━━ Fragmento

DAVID CERDÁ,
¿Cómo estar en contra de la tolerancia? Su bondad es axiomática: «Respeto a las ideas, creencias o prácticas de los demás cuando son diferentes o contrarias a las propias». Negarse a eso sería, qué sé yo, querer manchar de alquitrán el arcoíris o contaminar por gusto un depósito comunal de agua: renunciar a un básico de humanidad para la convivencia.
Pero es que ahora hay poco de eso, y mucho de algo que por encontrarle un nombre podemos llamar «tolerancia de mierda». Consiste en que nadie se meta en nada, junto al universal derecho a sentirse ofendido y exigir silencio a quien nos interpela. Esta tolerancia de mierda te la exige el indocumentado que en X/Twitter insulta a diestro y siniestro tras el burladero del anonimato; te la exige quien no tiene argumentos, sino ideología, para que le dejes seguir pontificando; y te la exige todo aquel que tiene miedo de ser confrontado. Es una especie de derecho demente no ya a que cada cual tenga sus propias ideas —faltaría más—, sino a que estas sean irrebatibles.
Si googleas «tolerancia» lo que obtienes sobre todo es resultados sobre «tolerancia cero»; no me dirán que no tiene su gracia. Es enormemente significativo, pues en eso estamos: más intolerantes que nunca y mentando la tolerancia cada tres por cuatro. Pasa un poco lo que con la empatía, que tenemos todo el día en la boca y no recuerdo que haya habido tiempo reciente menos empático, o mejor, menos compasivo. Empleamos «tolerancia» y «empatía» como arietes con los que empotrar al adversario: no como ofertas de diálogo —¿rebajarnos a argumentar con quien no piensa como nosotros? ¡Ni hablar!—, sino como armas.
Entendida como el intento de contentar más o menos a todos los participantes, la tolerancia da resultados mediocres, porque no es más que un pacto de mutua indiferencia. Al sacarse de su contexto, esta modalidad ruinosa nos hace estúpidos, del mismo modo que la estupidez nos vuelve intolerantes. Porque además es descaradamente asimétrica, esta tolerancia de mierda. Como la libertad de expresión, sólo se postula de veras respeto a los de uno, y se le niega cuidadosamente al de enfrente. Esos grititos histéricos de algunos artistas cuando cancelan una obra «progresista», mientras aplauden con las orejas el enésimo escrache a cualquier manifestación conservadora, esto es, facha.
No hay tolerancia que valga en asumir que todo es cierto, que existe la verdad subjetiva; eso es relativismo inane. La tolerancia real consiste en defender —con la palabra y la acción— que toda persuasión se resuelve en argumentos y no en el empleo de la fuerza. Sólo la violencia en respuesta a la palabra —los escraches de mierda— es intolerancia, y como decía Gonzalo Puente Ojea «el hombre que piensa con rigor, y que no se deja aprisionar por una interpretación falaz de la tolerancia como virtud, no debe confundir el respeto a las personas con el respeto a las ideas».

━━━━
━━ Datos analizados

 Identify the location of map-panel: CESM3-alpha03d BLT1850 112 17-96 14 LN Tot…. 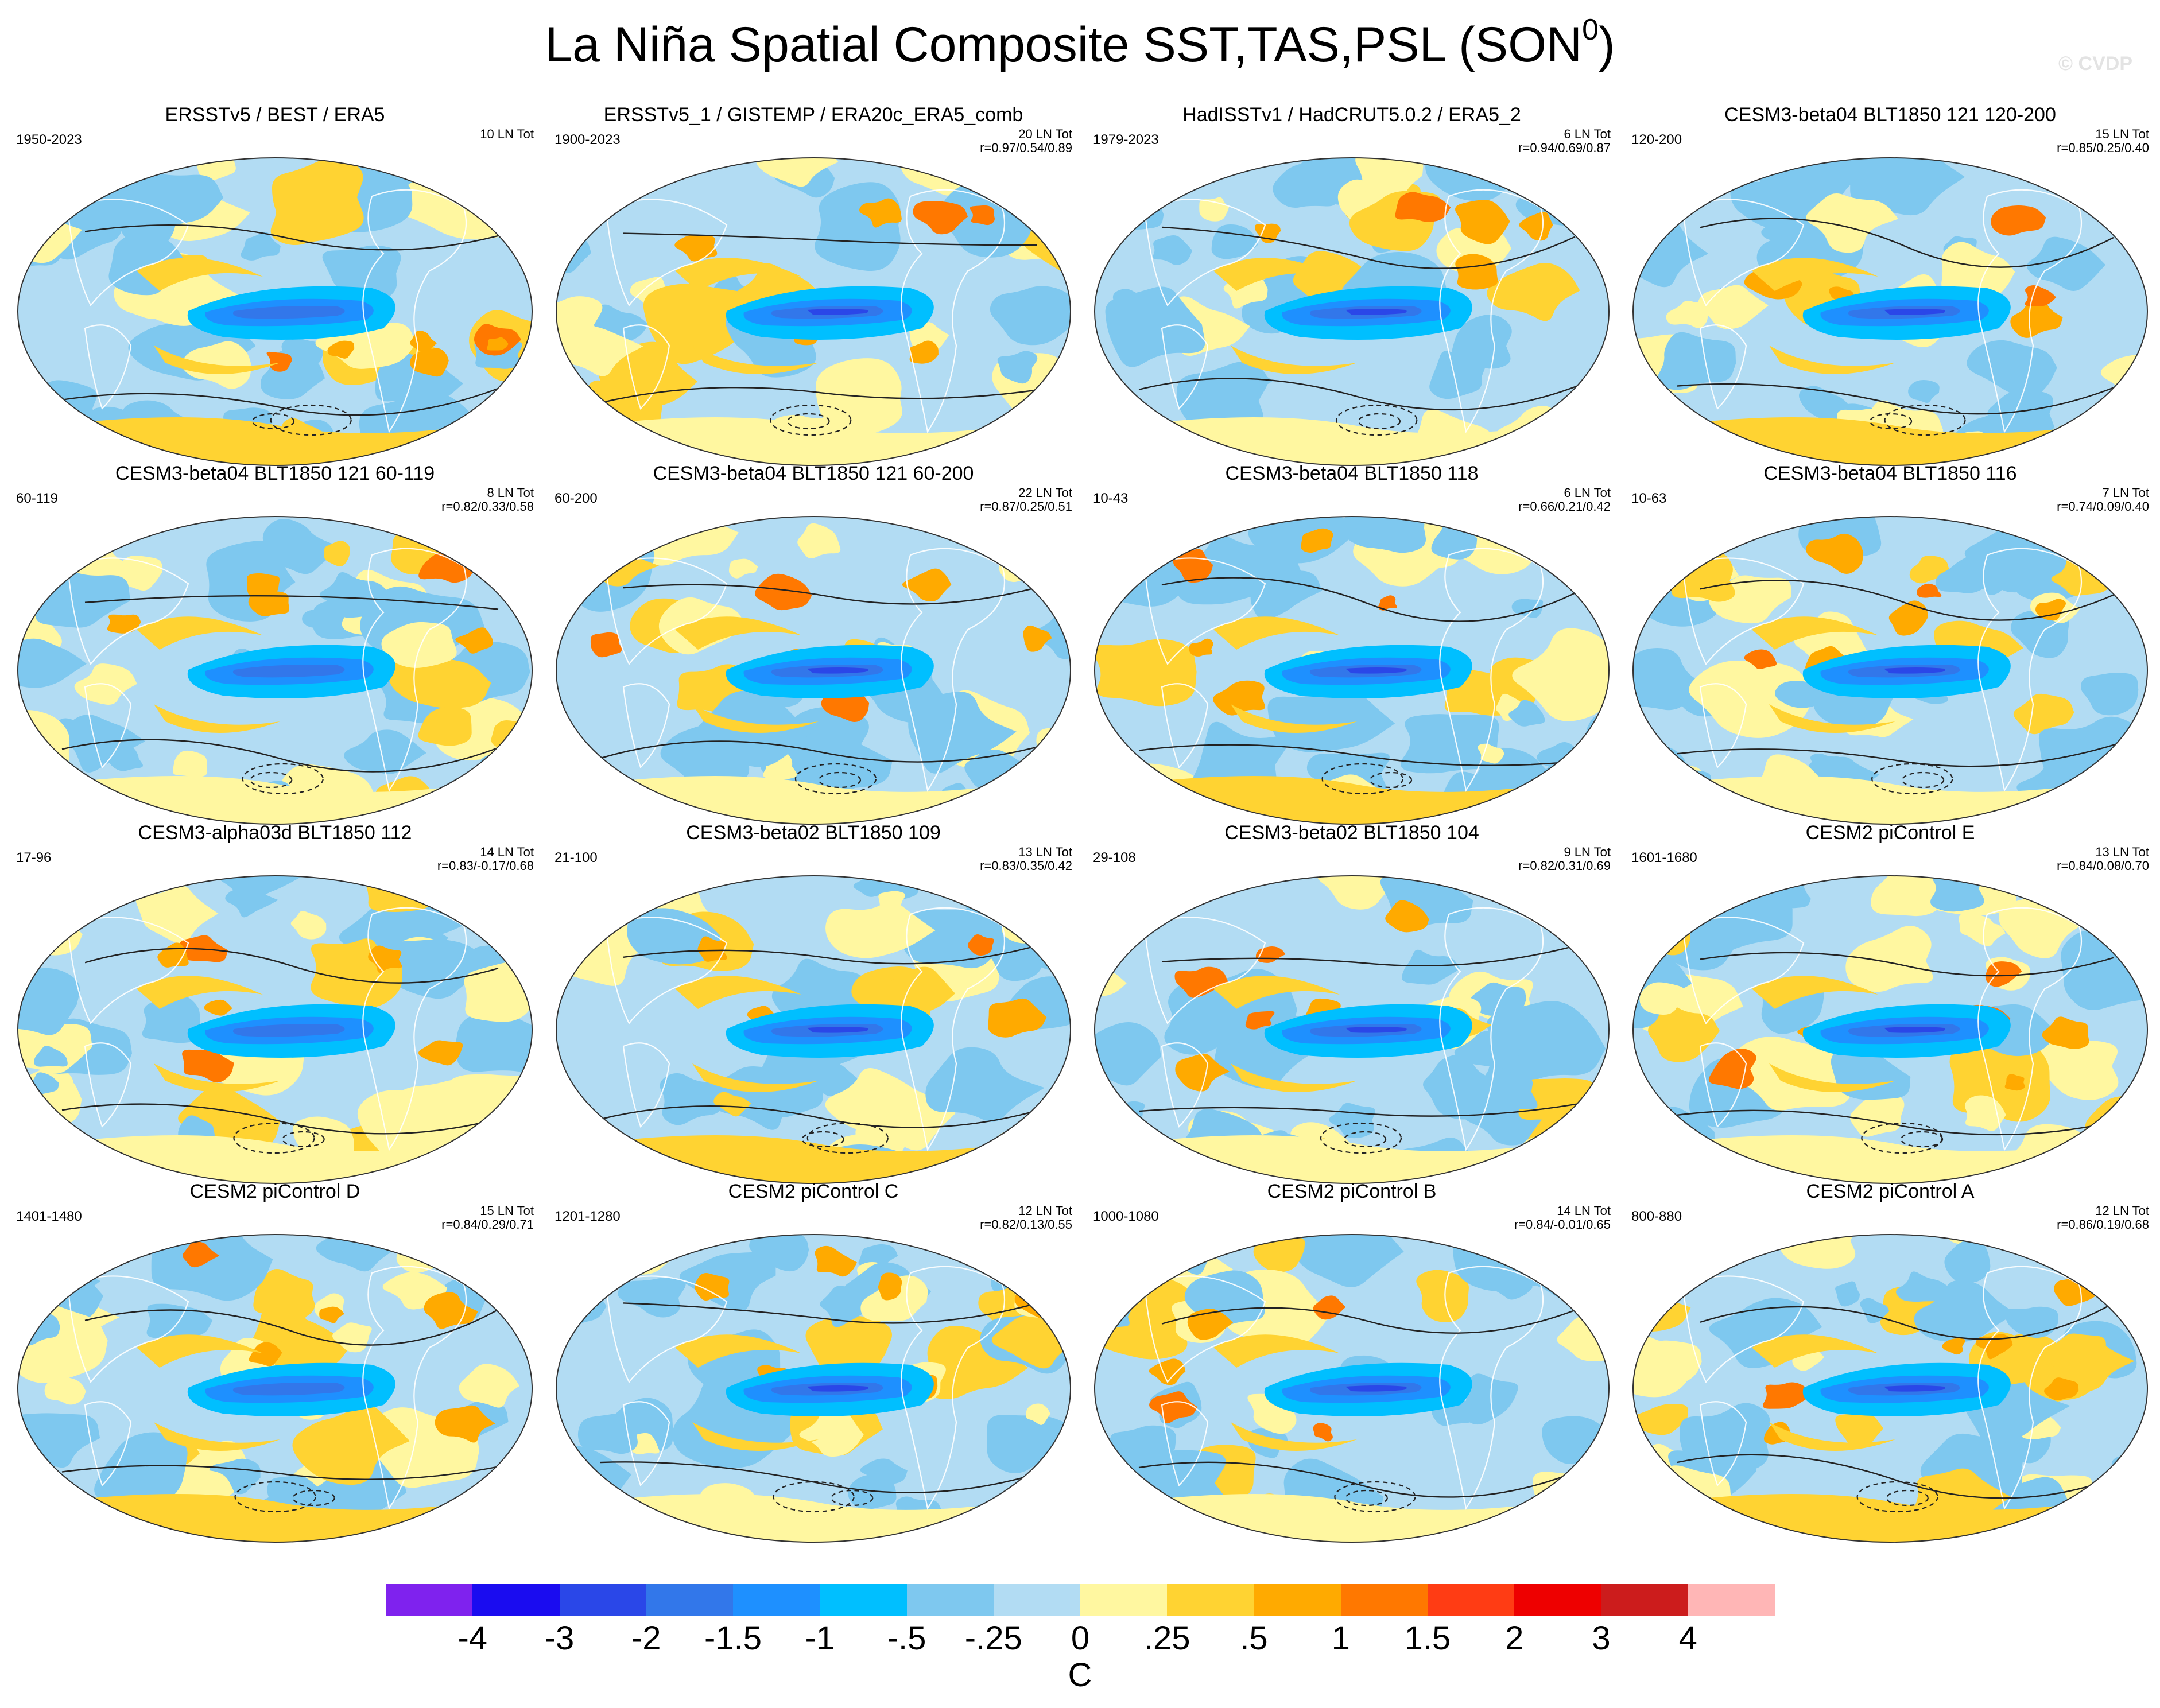
(275, 1005).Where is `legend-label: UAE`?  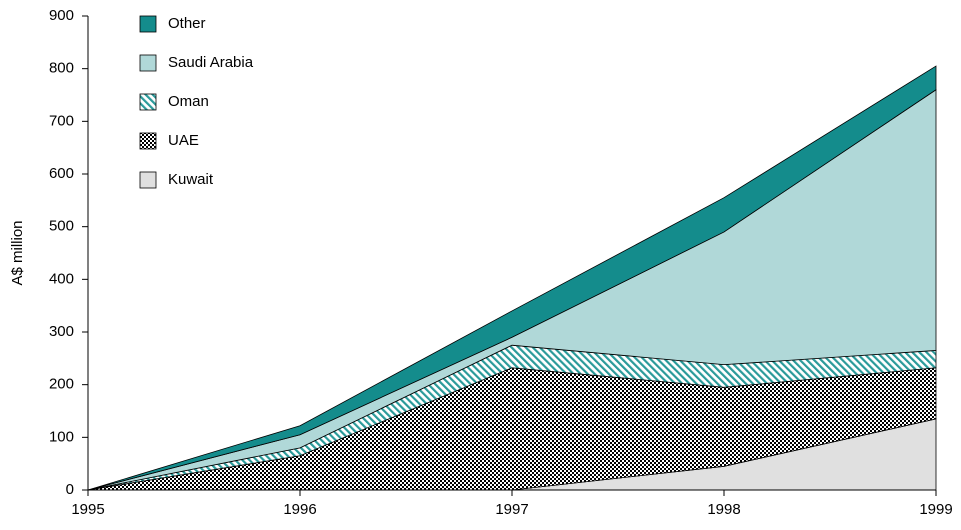 legend-label: UAE is located at coordinates (184, 140).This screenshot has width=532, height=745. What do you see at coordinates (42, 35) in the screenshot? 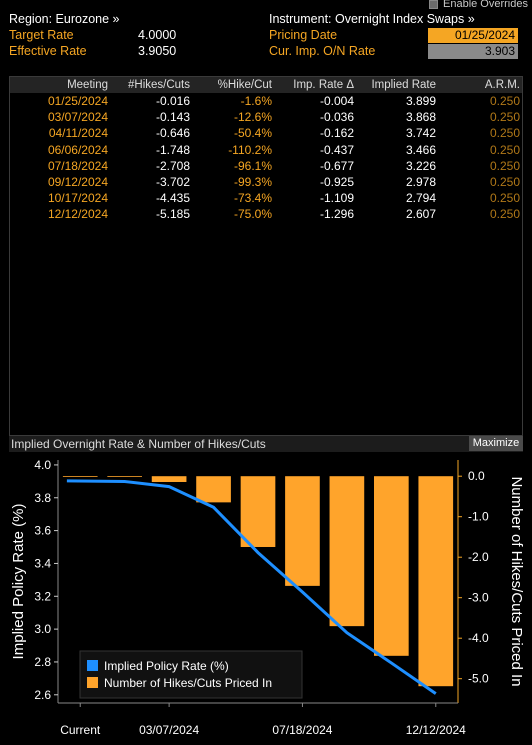
I see `target-rate-label: Target Rate` at bounding box center [42, 35]. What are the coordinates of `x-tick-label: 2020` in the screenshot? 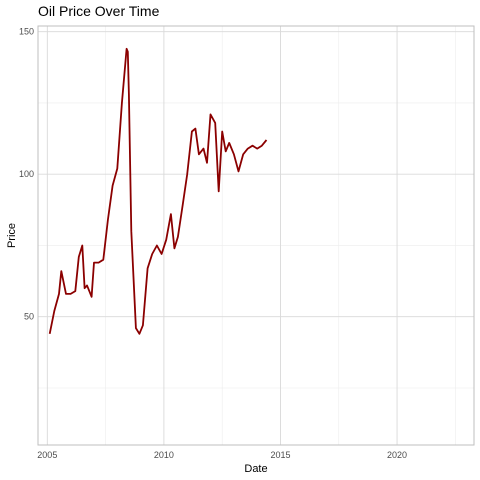 It's located at (397, 455).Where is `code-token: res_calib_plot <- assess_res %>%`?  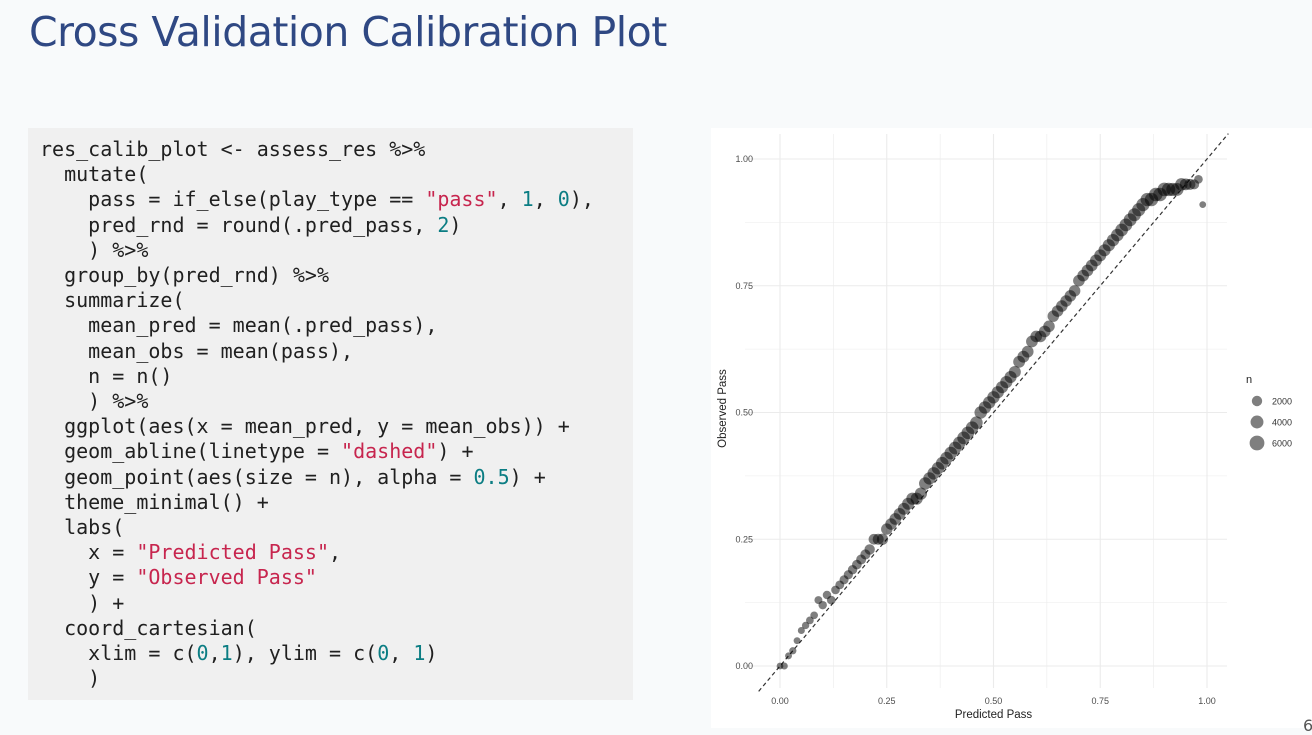
code-token: res_calib_plot <- assess_res %>% is located at coordinates (233, 149).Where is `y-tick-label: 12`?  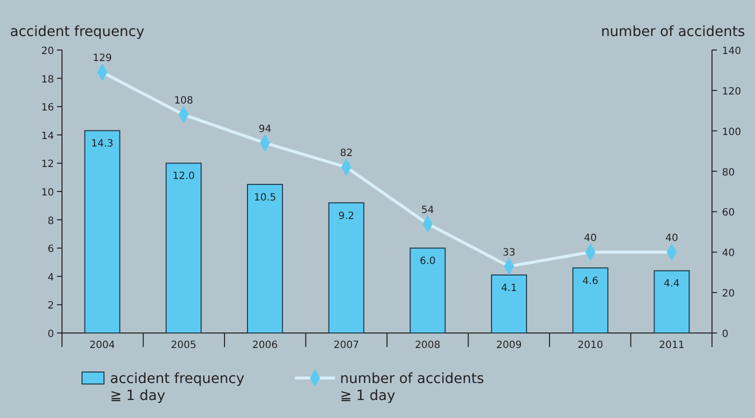 y-tick-label: 12 is located at coordinates (48, 164).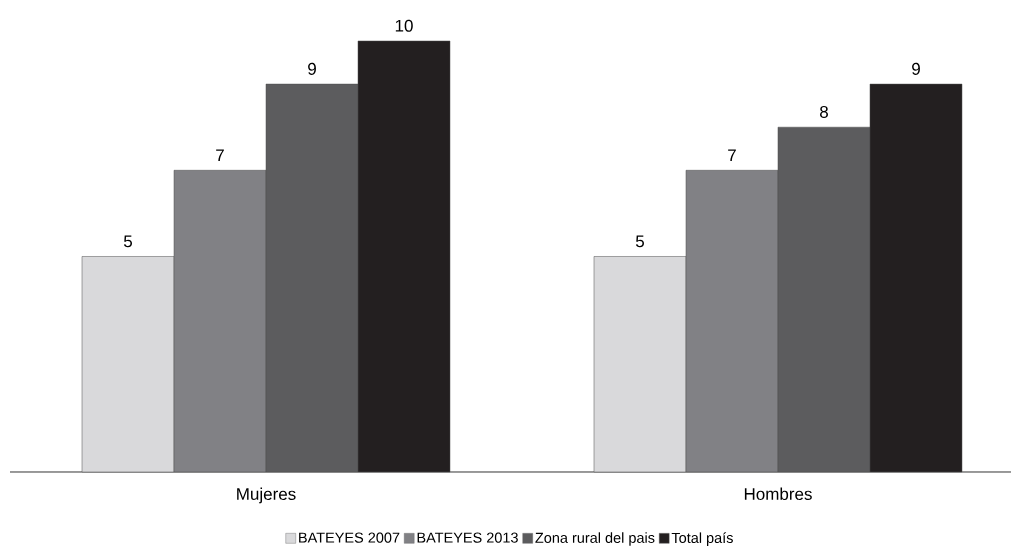 The width and height of the screenshot is (1021, 556). Describe the element at coordinates (266, 496) in the screenshot. I see `x-tick-label: Mujeres` at that location.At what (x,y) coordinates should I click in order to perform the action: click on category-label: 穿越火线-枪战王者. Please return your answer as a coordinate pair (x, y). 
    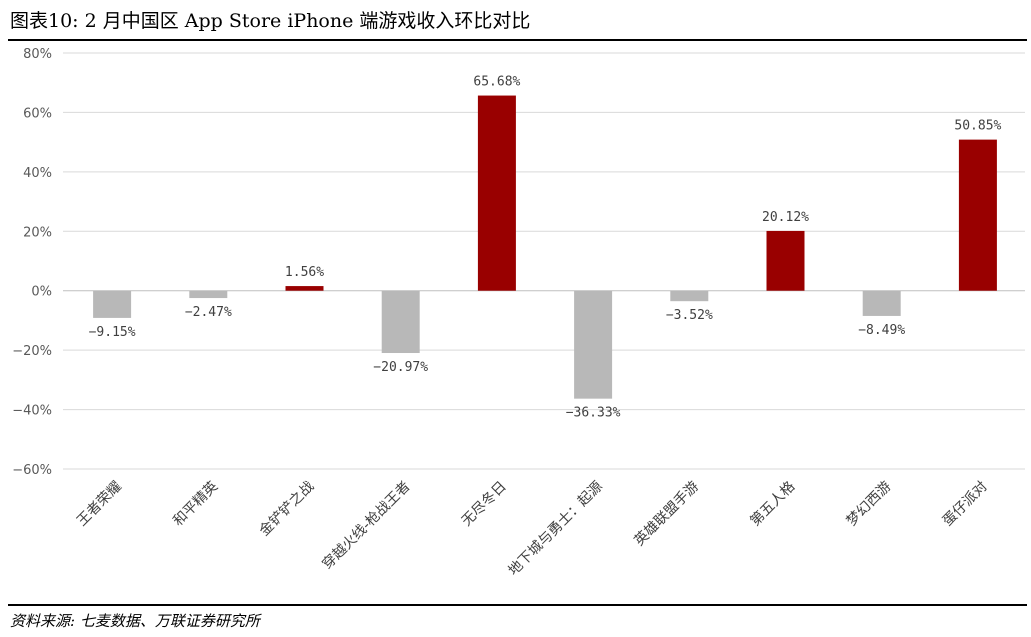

━━━━

> [Tarea]
Transcribe sin cambios el fragmento sobre la tolerancia desde «Pero es que» hasta «estas sean irrebatibles.».

> [Solución]
Pero es que ahora hay poco de eso, y mucho de algo que por encontrarle un nombre podemos llamar «tolerancia de mierda». Consiste en que nadie se meta en nada, junto al universal derecho a sentirse ofendido y exigir silencio a quien nos interpela. Esta tolerancia de mierda te la exige el indocumentado que en X/Twitter insulta a diestro y siniestro tras el burladero del anonimato; te la exige quien no tiene argumentos, sino ideología, para que le dejes seguir pontificando; y te la exige todo aquel que tiene miedo de ser confrontado. Es una especie de derecho demente no ya a que cada cual tenga sus propias ideas —faltaría más—, sino a que estas sean irrebatibles.